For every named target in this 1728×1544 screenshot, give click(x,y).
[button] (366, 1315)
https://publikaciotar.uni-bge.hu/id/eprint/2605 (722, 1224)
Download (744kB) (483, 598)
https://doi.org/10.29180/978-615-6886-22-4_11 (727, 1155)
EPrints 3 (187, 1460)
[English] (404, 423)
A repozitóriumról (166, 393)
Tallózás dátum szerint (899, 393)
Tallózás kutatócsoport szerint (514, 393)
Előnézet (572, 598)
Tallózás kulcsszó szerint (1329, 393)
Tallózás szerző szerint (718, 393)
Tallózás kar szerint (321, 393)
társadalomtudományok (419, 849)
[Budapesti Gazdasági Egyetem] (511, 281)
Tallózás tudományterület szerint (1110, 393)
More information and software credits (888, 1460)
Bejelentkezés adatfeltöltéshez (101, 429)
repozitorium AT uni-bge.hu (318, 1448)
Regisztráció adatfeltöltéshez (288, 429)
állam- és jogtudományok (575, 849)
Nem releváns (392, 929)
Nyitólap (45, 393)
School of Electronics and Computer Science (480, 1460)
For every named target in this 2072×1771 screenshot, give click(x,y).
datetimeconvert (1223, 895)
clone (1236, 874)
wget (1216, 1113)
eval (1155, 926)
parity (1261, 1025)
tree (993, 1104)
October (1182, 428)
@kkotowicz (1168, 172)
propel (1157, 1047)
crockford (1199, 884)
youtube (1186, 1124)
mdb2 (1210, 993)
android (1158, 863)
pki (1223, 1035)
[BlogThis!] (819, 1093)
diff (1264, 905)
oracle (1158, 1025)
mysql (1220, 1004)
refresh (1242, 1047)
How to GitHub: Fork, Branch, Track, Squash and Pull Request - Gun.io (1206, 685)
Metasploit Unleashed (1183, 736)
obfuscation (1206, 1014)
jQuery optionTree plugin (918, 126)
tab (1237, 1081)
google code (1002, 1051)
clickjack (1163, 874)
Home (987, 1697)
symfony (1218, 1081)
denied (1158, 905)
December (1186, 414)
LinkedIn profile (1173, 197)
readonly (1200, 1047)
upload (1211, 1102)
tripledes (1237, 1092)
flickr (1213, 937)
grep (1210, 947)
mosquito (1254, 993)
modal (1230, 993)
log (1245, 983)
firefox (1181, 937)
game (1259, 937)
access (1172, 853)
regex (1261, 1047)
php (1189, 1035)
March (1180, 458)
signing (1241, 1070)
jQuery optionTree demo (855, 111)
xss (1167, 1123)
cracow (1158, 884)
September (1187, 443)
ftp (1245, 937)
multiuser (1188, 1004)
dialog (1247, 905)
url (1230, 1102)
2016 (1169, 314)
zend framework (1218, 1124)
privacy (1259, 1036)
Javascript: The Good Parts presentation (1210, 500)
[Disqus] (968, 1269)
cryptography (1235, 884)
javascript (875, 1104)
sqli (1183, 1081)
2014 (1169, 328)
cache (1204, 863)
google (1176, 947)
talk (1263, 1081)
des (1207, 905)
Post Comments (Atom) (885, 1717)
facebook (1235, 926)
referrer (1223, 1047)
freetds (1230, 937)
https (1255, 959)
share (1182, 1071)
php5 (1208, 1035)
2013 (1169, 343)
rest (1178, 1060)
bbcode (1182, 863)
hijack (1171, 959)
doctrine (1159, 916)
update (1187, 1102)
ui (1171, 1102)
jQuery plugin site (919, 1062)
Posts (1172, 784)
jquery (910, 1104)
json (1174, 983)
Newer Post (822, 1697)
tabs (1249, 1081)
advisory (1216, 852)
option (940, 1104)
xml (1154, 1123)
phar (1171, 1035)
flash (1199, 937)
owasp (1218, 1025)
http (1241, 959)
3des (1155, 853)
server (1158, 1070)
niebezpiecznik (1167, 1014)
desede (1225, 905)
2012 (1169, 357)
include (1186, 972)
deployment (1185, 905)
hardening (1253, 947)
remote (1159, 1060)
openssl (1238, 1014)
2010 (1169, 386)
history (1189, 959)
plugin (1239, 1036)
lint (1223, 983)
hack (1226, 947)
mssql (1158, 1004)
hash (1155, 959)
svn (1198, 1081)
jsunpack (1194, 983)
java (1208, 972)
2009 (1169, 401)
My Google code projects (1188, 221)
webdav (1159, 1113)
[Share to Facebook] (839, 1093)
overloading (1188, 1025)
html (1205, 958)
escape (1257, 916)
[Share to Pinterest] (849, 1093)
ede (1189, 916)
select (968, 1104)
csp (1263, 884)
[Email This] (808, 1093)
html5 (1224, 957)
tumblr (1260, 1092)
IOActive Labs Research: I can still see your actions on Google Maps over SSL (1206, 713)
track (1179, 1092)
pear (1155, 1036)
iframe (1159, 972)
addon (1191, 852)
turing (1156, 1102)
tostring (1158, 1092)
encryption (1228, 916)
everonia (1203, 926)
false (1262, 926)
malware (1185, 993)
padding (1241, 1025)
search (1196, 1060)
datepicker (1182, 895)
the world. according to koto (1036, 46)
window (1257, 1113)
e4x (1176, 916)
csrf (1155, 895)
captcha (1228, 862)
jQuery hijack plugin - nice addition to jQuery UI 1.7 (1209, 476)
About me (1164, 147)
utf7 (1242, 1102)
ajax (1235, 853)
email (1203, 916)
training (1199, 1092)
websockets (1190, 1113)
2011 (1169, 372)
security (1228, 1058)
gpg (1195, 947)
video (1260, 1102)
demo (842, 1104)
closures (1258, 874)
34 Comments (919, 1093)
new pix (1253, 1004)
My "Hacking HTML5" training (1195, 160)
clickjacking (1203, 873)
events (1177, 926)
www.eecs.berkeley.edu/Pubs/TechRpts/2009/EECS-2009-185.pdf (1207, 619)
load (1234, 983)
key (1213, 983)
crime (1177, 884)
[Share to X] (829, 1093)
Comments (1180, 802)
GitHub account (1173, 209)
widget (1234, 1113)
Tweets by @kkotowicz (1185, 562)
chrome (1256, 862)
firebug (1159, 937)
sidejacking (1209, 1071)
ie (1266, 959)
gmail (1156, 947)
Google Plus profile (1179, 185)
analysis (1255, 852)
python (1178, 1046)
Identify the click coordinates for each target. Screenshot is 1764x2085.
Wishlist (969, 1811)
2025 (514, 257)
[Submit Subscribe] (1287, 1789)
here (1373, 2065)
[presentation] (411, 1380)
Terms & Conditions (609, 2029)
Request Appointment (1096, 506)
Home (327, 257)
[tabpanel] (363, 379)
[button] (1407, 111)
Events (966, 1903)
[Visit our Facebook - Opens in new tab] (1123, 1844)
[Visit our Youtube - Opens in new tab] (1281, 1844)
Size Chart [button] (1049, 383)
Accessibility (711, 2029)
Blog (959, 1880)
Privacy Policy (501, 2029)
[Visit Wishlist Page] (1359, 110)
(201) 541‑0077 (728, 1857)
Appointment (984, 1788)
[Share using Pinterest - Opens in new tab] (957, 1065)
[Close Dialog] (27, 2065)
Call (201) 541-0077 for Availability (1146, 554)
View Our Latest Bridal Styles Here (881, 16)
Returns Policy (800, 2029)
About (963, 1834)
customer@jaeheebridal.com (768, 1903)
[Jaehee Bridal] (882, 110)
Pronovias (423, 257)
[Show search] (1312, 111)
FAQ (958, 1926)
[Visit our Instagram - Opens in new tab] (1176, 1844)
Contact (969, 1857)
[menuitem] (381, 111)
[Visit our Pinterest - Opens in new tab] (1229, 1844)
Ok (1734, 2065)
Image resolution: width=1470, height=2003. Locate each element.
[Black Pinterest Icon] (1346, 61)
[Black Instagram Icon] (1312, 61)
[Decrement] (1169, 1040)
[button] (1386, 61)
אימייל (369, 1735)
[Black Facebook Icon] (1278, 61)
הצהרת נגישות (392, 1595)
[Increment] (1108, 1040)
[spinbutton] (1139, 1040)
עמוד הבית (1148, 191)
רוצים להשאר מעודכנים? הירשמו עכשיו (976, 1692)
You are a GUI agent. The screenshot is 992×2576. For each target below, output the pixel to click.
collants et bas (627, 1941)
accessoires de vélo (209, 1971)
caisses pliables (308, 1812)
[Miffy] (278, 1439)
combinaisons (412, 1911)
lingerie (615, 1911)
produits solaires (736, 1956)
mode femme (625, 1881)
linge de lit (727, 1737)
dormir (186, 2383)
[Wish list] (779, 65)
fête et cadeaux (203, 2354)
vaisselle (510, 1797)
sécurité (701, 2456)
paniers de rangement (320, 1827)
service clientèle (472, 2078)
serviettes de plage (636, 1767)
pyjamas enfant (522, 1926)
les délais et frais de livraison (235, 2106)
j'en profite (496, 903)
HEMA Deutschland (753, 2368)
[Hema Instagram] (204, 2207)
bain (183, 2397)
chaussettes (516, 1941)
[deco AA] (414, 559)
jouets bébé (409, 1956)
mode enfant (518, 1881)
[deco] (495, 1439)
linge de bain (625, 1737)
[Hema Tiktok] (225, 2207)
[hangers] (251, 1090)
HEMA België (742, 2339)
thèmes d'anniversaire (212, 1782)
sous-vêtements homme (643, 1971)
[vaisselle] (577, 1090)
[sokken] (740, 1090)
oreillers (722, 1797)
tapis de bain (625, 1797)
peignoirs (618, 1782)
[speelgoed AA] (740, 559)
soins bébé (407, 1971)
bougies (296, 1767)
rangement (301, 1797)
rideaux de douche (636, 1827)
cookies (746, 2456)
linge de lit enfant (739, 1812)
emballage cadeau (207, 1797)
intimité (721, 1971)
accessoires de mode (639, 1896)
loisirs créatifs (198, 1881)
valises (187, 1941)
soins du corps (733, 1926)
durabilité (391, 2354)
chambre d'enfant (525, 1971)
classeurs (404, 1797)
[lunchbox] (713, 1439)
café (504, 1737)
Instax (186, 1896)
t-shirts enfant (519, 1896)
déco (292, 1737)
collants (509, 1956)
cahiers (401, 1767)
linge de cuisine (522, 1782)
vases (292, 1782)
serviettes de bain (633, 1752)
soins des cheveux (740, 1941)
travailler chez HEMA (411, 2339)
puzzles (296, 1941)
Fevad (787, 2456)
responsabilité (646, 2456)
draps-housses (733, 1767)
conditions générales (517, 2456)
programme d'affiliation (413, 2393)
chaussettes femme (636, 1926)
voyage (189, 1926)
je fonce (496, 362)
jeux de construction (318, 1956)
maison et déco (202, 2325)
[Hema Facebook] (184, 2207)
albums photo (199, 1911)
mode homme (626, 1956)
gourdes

*Task description*. Every line that contains the string "Pinterest" should be returned from the data.

*Answer box*.
[Share to Pinterest] (849, 1093)
[Share using Pinterest - Opens in new tab] (957, 1065)
[Visit our Pinterest - Opens in new tab] (1229, 1844)
[Black Pinterest Icon] (1346, 61)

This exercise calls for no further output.